Automating data quality rules

With GX Cloud, you can automatically generate data quality rules to more quickly achieve test coverage for your data. This page provides an overview of the following options:

Anomaly Detection

When you add a new Data Asset, GX Cloud by default generates Expectations to detect anomalies in the following data quality issues. You can also automate Anomaly Detection for these when you add Expectations for an existing Data Asset.

Schema

To detect schema anomalies, we automatically generate a rule to expect table columns to match set using the Data Asset’s initial columns as the set to match. If the number or names of columns in the Data Asset change, this Expectation will fail.

Volume

To detect anomalies in row count, we automatically generate a rule to expect table row count to be between a forecasted range that tests that the current validation run doesn’t deviate significantly from historical patterns. For example, if there is a sudden increase when volume has been stable or stagnation in a season when volume typically grows, then this Expectation will fail.

Completeness

To detect completeness anomalies, we automatically generate rules for every column to expect column proportion of non-null values to be between thresholds that depend on the column's initial proportion of non-null values.

  • If a column initially has no null values, GX Cloud generates a rule to test that the column continues to have no null values.
  • If a column initially has all null values, GX Cloud generates a rule to test that the column continues to have all null values.
  • If a column starts with a mix of null and non-null values, GX Cloud generates a rule with dynamic parameters to test that the proportions stay close to the average of the last 5 Validation runs.

If the proportions change at all for a column that started with all null values or no null values, its generated completeness Expectation will fail.
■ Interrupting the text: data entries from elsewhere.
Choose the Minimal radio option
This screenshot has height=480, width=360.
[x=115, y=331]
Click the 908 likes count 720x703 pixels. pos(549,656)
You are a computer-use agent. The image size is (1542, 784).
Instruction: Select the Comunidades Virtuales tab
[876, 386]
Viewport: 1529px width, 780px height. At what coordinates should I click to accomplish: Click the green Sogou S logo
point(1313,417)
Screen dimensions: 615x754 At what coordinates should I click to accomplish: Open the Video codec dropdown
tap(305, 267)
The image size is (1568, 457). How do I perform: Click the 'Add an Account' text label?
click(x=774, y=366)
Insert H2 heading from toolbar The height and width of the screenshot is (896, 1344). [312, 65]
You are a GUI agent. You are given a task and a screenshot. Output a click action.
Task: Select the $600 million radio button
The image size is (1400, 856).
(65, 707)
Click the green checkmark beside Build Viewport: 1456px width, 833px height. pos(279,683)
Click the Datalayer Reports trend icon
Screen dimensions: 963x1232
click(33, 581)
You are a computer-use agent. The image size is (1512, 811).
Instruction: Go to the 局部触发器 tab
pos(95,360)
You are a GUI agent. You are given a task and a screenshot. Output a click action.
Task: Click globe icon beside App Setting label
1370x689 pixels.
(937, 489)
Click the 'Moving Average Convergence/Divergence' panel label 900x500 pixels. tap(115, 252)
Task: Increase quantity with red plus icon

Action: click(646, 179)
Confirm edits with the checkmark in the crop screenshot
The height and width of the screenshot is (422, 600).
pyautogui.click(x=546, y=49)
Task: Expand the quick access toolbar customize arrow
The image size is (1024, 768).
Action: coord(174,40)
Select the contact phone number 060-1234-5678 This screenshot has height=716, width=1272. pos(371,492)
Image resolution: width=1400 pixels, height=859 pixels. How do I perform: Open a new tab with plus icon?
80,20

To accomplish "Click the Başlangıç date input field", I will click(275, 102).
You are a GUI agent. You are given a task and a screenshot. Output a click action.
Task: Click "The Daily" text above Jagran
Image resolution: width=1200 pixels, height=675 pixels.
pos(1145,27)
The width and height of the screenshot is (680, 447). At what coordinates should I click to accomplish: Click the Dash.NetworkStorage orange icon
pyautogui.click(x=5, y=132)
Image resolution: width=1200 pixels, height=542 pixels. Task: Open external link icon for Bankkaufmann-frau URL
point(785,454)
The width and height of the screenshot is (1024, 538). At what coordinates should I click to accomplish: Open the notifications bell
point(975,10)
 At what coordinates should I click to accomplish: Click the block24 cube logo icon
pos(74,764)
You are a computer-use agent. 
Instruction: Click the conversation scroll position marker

If the proportions change a bit for a column that started with a mix of null and non-null values, its generated completeness Expectation will pass; if the change is drastic, the generated completeness Expectation will fail.

Personalized recommendations with ExpectAI Beta

ExpectAI (BETA) performs deep analysis on a given Data Asset to set Expectations based on patterns in the data. These AI-recommended data quality rules are sometimes based on anomalies detected in the data, so they may fail on the first validation to bring your attention to potential problems.